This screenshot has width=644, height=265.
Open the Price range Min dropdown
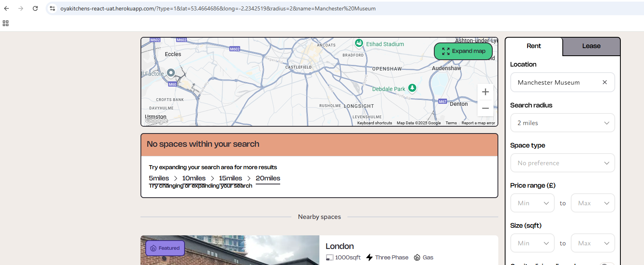coord(532,203)
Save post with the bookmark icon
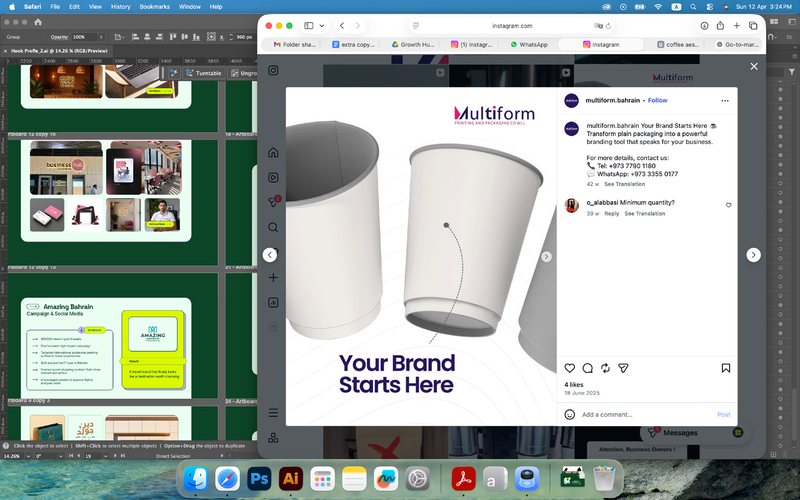 point(726,368)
------------------------------
> Your objective: Please transcribe each entry exactly and exclude any image it contains.

> Task response:
This screenshot has width=644, height=265.
Open the Price range Min dropdown
coord(532,203)
Save post with the bookmark icon
 point(726,368)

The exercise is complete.